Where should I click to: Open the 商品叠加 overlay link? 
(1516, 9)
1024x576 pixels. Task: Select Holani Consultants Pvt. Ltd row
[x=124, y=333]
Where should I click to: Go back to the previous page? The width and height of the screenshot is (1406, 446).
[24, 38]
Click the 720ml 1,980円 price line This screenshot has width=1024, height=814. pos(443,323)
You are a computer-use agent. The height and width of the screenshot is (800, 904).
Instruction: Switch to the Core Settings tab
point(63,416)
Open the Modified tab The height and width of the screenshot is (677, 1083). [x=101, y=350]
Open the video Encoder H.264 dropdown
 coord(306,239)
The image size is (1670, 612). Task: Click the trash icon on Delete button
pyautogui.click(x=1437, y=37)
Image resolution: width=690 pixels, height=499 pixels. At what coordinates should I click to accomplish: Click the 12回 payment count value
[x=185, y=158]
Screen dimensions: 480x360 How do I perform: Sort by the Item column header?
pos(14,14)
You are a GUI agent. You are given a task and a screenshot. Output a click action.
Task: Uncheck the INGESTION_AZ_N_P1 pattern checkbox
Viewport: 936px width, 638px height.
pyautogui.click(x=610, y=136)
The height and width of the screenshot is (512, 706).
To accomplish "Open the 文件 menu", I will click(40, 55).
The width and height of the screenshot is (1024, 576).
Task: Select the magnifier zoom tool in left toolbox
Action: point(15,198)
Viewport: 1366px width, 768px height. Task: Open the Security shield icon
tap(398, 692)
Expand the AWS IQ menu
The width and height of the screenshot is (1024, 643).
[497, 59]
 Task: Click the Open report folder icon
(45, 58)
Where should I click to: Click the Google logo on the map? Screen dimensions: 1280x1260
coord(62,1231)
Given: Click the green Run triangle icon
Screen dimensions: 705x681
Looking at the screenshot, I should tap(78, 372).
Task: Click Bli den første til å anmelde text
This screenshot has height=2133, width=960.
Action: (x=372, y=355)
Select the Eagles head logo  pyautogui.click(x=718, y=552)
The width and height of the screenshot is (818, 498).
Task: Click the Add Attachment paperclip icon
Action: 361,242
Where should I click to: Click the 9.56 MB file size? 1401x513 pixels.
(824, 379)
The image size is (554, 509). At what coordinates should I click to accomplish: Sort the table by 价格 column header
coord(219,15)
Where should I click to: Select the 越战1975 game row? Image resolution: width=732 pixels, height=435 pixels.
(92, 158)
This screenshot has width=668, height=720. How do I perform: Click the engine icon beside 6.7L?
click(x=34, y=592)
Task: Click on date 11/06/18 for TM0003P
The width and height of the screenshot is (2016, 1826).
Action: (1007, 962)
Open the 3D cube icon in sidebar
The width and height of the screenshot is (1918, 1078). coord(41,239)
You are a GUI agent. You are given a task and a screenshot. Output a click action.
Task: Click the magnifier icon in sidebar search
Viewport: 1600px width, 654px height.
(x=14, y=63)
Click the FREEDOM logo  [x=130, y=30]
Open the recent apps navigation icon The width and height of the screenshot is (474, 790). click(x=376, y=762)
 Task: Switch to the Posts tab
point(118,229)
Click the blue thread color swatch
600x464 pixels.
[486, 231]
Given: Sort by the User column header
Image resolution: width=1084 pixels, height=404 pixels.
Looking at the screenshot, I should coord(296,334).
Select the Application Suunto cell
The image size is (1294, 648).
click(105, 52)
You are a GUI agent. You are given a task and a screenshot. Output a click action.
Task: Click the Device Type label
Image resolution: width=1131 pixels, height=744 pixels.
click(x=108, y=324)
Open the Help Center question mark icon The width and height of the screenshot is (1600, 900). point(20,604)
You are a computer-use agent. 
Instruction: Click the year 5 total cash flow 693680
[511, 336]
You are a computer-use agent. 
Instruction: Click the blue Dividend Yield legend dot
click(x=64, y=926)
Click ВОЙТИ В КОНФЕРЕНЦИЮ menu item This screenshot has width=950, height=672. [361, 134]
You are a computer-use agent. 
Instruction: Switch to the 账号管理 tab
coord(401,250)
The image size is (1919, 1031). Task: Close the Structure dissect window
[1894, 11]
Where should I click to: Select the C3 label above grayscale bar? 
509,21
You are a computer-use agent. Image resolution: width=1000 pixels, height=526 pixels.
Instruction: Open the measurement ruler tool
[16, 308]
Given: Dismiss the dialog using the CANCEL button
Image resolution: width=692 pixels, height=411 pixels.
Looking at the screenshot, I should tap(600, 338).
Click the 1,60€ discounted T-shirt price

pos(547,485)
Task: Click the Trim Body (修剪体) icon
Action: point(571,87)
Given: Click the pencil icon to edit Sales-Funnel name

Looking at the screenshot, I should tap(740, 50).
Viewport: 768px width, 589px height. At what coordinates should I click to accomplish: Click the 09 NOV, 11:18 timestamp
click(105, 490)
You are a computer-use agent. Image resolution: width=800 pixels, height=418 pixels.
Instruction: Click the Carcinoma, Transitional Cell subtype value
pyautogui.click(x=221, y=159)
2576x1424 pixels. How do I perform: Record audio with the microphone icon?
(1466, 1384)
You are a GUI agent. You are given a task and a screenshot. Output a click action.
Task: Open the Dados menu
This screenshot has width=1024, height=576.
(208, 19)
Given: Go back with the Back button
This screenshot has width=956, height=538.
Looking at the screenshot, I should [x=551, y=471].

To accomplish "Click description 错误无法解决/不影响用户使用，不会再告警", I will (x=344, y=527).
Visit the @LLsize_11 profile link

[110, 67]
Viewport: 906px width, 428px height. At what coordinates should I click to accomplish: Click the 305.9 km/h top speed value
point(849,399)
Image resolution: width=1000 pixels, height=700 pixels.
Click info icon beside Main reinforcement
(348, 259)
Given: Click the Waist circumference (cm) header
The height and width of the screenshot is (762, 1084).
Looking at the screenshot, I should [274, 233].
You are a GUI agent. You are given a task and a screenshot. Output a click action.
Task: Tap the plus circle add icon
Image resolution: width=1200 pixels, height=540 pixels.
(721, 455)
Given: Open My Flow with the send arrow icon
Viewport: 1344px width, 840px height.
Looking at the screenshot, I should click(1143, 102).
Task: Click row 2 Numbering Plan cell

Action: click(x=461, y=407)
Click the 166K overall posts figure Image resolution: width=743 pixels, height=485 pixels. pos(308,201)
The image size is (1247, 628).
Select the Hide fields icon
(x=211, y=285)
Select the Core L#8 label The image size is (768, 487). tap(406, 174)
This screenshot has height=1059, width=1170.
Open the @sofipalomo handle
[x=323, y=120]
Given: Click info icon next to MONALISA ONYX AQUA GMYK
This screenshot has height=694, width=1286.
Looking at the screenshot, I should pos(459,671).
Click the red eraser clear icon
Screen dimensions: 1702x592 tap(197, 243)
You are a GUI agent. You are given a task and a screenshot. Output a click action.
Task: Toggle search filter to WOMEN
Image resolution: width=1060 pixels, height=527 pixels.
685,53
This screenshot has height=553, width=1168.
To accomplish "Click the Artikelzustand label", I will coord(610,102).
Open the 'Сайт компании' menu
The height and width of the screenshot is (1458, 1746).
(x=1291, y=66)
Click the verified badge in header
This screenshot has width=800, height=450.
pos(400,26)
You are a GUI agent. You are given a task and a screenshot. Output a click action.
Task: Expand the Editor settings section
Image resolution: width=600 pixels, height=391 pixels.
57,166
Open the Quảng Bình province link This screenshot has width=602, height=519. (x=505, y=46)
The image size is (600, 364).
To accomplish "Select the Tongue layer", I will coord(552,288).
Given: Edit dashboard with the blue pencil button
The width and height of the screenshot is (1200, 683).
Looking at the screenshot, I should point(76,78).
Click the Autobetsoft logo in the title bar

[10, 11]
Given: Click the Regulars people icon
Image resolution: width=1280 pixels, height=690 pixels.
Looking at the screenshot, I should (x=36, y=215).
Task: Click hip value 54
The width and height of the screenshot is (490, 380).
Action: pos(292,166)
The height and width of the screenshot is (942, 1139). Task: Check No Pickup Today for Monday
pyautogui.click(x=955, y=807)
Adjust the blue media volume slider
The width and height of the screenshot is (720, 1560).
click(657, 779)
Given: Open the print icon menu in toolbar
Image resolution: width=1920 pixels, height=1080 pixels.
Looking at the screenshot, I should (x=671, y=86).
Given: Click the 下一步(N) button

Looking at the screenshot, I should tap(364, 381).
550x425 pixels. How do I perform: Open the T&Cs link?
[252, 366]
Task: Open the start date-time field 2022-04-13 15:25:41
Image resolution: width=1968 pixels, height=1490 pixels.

• **Work item**
Work out the count of lines in the data above containing the string "date". Give it alone.

• **Your response**
2